Bull to date, the HUI has had seven
major corrections averaging 28.3% plunges each in just over 3 months
or so. But only one of these sharp corrections happened to coincide with
the terminal plunge of a major general-stock downleg. The other six happened
anyway without this degree of encouragement from the stock markets. So odds
are downleg three's terminal plunge and the HUI's second major correction
were far more coincidental than causally related. Besides, with the HUI up
24% during a 32% stock-market decline, it certainly wasn't following the
SPX downleg as a whole anyway.
The three worst general-stock downlegs of the 2000-to-2002 bear averaged 26.0%
declines over 3.4 months each. To the very days of these entire downlegs, the
average HUI performance was a healthy 9.0% gain. To have a sector rise 9% in
several months while general stocks fall by a quarter is certainly very
impressive in my book. I can't imagine any seasoned trader not viewing this
divergence favorably.
And if we optimize the time comparisons for the best HUI performances within
these three downlegs, the results are far better. On average within these
worst-of-worst times for general stocks, the HUI soared 39.7% at best! Over
these same periods of time, the average SPX loss was a steep 11.4%. The HUI
not only held its own during the last bear market in stocks, but it handily
bucked the trend and soared to multiply the capital of PM-stock traders throughout
the bear.
So if someone has used short samples of time, like mere days or weeks, to
convince you that the HUI is doomed in a general-stock selloff, don't believe
it. While the HUI does sometimes parallel heavy SPX selling for a few days,
it is fairly rare even within a bear market. Whether general stocks are rising,
drifting, or falling, the precious-metals stocks follow gold and silver prices.

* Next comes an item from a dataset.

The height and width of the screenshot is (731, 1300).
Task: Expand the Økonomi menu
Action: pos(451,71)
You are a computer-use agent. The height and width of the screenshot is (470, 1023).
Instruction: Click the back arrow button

This truly alternative sector could not care less about the general stock markets'
trend.
At Zeal we were among the early PM-stock investors and speculators during
the 2000-to-2002 bear. I can tell you from firsthand experience how much fun
it was to be in a thriving sector when the stock markets burned around us.
Thanks to this strong HUI history, I don't think there is any reason for PM-stock
traders to fear a general-stock selloff at all. On the contrary, weak general
stocks ramp up gold investment demand which drives up gold prices. And the
PM stocks eventually follow.
And today it looks like the PM stocks are once again fairly early on in a massive
new upleg. We have been aggressively buying on weakness and it is not
too late to add more positions. Odds are the HUI has much higher to run yet
before its next major interim high is reached. To mirror our latest real-world
PM-stock trades, subscribe
today to our acclaimed monthly
newsletter. You can share in the very profitable fruits of our long years
of research as hardcore students of the markets.
The bottom line is the perpetual myth about PM stocks being just another highly-positively-correlated
stock-market sector has no meaningful historical basis. PM stocks are unique,
a classic alternative sector that marches to the beat of its own drummer regardless
of general-stock-market fortunes. On balance, PM stocks always eventually follow
gold and silver prices whether the SPX is rising, flat, or falling.
While it is true PM stocks occasionally get sucked into a sharp stock-market
selloff over a few days, this is fairly rare. Even during the worst downlegs
within the worst secular bears, PM stocks have no problem rallying on balance
if gold and silver are strong. In light of historical precedent, the odds are
high that PM stocks will continue this strong inverse performance relative
to general stocks during the next sharp SPX selloff or even full-blown bear.